● **TEXTO DE REFERÊNCIA**:
===
Fotos Allan Bastos.
Parece coisa de cinema: e é
Zé Sozinho saiu nordeste afora exibindo filmes e fazendo
graça
Por Mariana Albanese
Seu Zé vem da linhagem dos Sozinhos. Herdou o apelido da
mãe, Maria, que criou quatro filhos sem ajuda do pai. O menino José Raimundo,
que nunca gostou de conversa besta, sentava isolado na escola, e Zé Sozinho
ficou.
Solitário, saiu aos 12 anos de Caririaçu, cidade serrana do
sertão cearense, rumo a Fortaleza, onde encontrou o cinema por companheiro.
Subiu em um caminhão de rapadura rumo à Fortaleza, onde no Cine Marambá, em
Parangaba, em 1954, viu seu primeiro filme. "Um daqueles americanos, que
estava fazendo sucesso", relembra.
Já de volta ao sertão, começou a ajudar alguns mambembes que
passavam pela cidade. Sua missão era ajustar a energia a gerador: ligando o
projetor, as casas se apagavam. Mas foi no Círculo Operário de Caririaçu, já
rapazote, que passou a exibir ele mesmo os filmes. Ali começou a entender o que
o povo gosta, e a criar suas artimanhas para entreter.
Quando conseguiu o primeiro projetor, em 1970, aos 28 anos,
ganhou o mundo - e perdeu a mulher. Por causa das viagens, que duravam até três
meses, a esposa, que hoje mora em Cajazeiras, Paraíba, desenvolveu uma aversão
por cinema: "Ela diz que cinema só serviu pra encher ela de filhos. Porque
eu viajava, voltava, fazia um filho e viajava de novo". Foram cinco, no
total. Hoje, uma filha e alguns netos ocupam, ao menos em fotografia, a parede
da minúscula casa em que vive. Chão de terra, cadeiras empilhadas, projetor antigo,
data show, telão e cartazes dão um contraste sem fim ao espaço escuro e úmido,
o que preocupa Seu Zé. Afinal, é ali que ele guarda sua maior preciosidade: os
filmes em VHS e DVD, essencialmente de dois gêneros: luta e terror, ou
"karatê e vampiro", como ele descreve. Dos filmes de luta, gosta dos
autênticos: "Jack Chan é uma mentira grande, prefiro os de Bruce
Lee".
===
● **DADOS FORNECIDOS**:

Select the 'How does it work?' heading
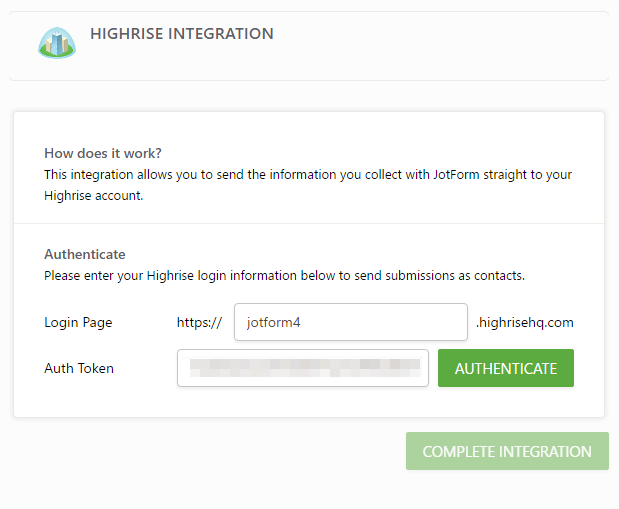The image size is (619, 509). click(x=103, y=153)
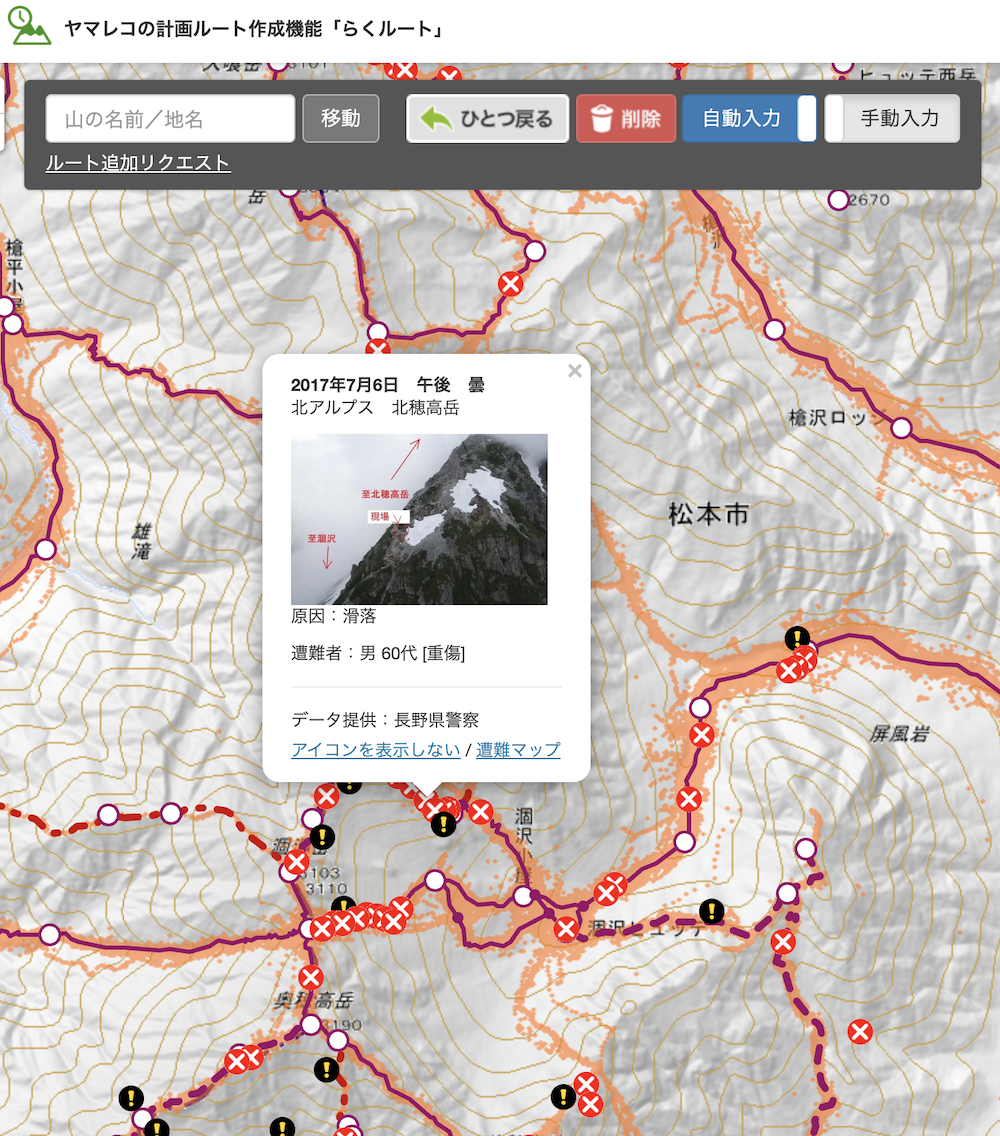Viewport: 1000px width, 1136px height.
Task: Click the black warning icon near 屏風岩
Action: (x=797, y=638)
===
● **TAREFAS A REALIZAR**:
1. Resuma em duas frases o texto sobre Zé Sozinho.
2. Prossiga o texto sobre Zé Sozinho a partir da última frase apresentada.
Os dados não guardam relação alguma com o texto sobre Zé Sozinho.

● **AS RESPOSTAS**:
1. José Raimundo, o Zé Sozinho, herdou o apelido da mãe, saiu de Caririaçu aos 12 anos rumo a Fortaleza, onde viu seu primeiro filme em 1954, e mais tarde passou a exibir filmes no Círculo Operário de Caririaçu. Ao obter o primeiro projetor, em 1970, começou a viajar por até três meses seguidos, o que levou a esposa a desenvolver aversão ao cinema, e hoje vive numa casa minúscula onde guarda filmes em VHS e DVD, sobretudo de luta e terror.

2.
Nunca produziu um filme, mas fez suas edições. Se exibia um
título duas vezes na mesma cidade, era preciso mudar o desfecho. "O único
filme em que o artista morre no final e os cabra não acham ruim é o de
Jesus". Mas nem este escapou. Em certa data, misturou a Paixão de Cristo
com pedaços do Zorro. Houve surpresa do público diante dos homens armados. Seu
Zé justificou: "são os amigos de Jesus que vieram ajudar ele".
Conta também de quando passou uma série de filmes sobre
Sansão e Dalila. O povo reclamou. No dia seguinte, estampou no cartaz:
"Hoje, Nem Sansão, Nem Dalila". Para decepção dos que esperavam
assistir o filme com Oscarito, a atração da noite foi a dupla O Gordo e o
Magro.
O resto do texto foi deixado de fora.